Study text →
########################################

If differences are found, use Inventory Quantity Adjustments to correct the books. For example, if QBO says you have 7 units but you count only 3, adjust the New Qty to 3. If you discover items that no longer exist, you can write them off to an Inventory Shrinkage or similar account.
Handling Negative Inventory
One of the most common (and most serious) issues in QBO inventory is negative quantities. QBO allows you to sell inventory items even if you don’t have enough on hand. There’s no system setting to prevent it.
The problem? You can’t close the books if any product has a negative quantity. QBO will block you with an error message.
So why does this happen, and how do you fix it?
How Negative Inventory Works in QBO
When you record a sale with insufficient stock:
- QBO “guesses” the cost based on past purchases.
- If no past purchases exist, it uses the Cost field from the item setup.
- If neither exists, it assigns a cost of zero.
Later, when you record a purchase, QBO retroactively adjusts the cost on the earlier sales invoice. This can throw off Cost of Goods Sold, especially across month- or year-end boundaries.
The Solution
The simplest fix is to enter the missing purchase using a bill, check, or expense. As soon as you record the purchase, QBO replenishes the quantity and adjusts the earlier sale’s cost.
If the inventory was never purchased, or quantities are permanently wrong, you’ll need to correct it with an Inventory Quantity Adjustment.
Using the Inventory Valuation Detail Report
To dig deeper into negative inventory, run the Inventory Valuation Detail report. This report shows every purchase and sale for each item, with two helpful columns:
- QTY: the change from that transaction.
- QTY ON HAND: the running total after the transaction.
By scrolling through the detail, you can see exactly when the quantity dipped below zero and how long it stayed negative. Sometimes you’ll need to extend the report past the closing date into the next period to see whether later purchases brought the balance back into positive territory.
This storytelling ability is key. You’ll be able to explain not just that negative inventory exists, but why it happened and whether it’s been resolved.

Making Adjustments
When adjustments are necessary, here’s the process:
- Run the Inventory Valuation Summary as of the closing date.

########################################

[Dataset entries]
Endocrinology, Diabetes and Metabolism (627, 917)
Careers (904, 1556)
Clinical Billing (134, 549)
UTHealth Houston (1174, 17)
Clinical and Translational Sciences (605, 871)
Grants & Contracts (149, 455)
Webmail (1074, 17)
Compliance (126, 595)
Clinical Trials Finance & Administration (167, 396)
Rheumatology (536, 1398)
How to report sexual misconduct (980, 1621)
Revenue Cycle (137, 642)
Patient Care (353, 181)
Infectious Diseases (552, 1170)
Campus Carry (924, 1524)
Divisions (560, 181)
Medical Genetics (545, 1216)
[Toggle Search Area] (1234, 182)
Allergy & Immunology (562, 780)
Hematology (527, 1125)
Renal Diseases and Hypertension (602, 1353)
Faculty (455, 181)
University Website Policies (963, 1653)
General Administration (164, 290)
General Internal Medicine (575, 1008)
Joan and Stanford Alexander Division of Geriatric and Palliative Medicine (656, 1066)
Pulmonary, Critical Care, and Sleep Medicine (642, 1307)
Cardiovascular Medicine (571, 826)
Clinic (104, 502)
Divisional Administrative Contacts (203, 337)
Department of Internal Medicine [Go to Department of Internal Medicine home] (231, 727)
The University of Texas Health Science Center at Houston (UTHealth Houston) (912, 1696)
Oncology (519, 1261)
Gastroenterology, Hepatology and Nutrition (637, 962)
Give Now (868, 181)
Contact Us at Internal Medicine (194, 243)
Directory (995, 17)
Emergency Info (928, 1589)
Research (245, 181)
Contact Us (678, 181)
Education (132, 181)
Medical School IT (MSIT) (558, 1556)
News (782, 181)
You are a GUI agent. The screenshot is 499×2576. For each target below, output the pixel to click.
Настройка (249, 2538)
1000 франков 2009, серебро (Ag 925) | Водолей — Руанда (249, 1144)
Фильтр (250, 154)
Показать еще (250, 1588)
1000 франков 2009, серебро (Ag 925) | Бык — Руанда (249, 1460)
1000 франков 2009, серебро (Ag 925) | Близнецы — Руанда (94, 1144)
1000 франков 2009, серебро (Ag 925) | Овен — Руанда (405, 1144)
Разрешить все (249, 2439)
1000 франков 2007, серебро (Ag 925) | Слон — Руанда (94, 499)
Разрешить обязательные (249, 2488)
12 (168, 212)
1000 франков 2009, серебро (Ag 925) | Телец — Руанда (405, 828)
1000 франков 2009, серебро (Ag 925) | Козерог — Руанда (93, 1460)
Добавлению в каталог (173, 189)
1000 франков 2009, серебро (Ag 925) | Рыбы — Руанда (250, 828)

########################################

What this exercise asks →
1 – In the negative inventory text, what cost does QBO assign to a sale with insufficient stock when there are no past purchases and no Cost field in the item setup?
2 – Pick up the negative inventory text from its last line and continue it.

Answer section →
1 – A cost of zero.

2 –
- Go to + New > Inventory Qty Adjustment.
- Date the adjustment at the end of the period you’re closing.
- Select the account to post adjustments to (for example, Inventory Shrinkage).
- For each item, enter the corrected “New Qty.”
- If books show 7 but you count 3, enter 3.
- If books show -2 but you actually have 0, enter 0.
- If books show -2 but you actually have 3, enter 3.
- If books show 7 but you count 3, enter 3.
- Save, then use More > Transaction Journal to review the dollar impact on your accounts.
This ensures adjustments are tied to items (so the Valuation report remains accurate) and that the financial effect flows through the proper accounts.
Wrapping Up
Once you’ve validated the Inventory Valuation Summary against the Balance Sheet, corrected errors, resolved negative inventory, and made any necessary adjustments, the last step is documentation.
- Save the Inventory Valuation Summary report to PDF.
- Attach it to your Closed Period spreadsheet alongside your other supporting documents.
This provides proof of your balances and ensures your inventory account is backed up by detailed records.
Final Thoughts
Inventory is one of the hardest accounts to manage correctly in QuickBooks Online, but it’s also one of the most important. Mistakes here can distort both assets and profitability, making it harder to trust your financial reports. By carefully matching the Balance Sheet to the Valuation Summary, investigating discrepancies, and cleaning up issues like negative inventory, you’ll ensure your financials reflect the real story.
Closing the books isn’t just about balancing numbers; it’s about making sure those numbers mean something. Validating inventory gives you confidence that your costs, margins, and bottom line are all based on solid, accurate data.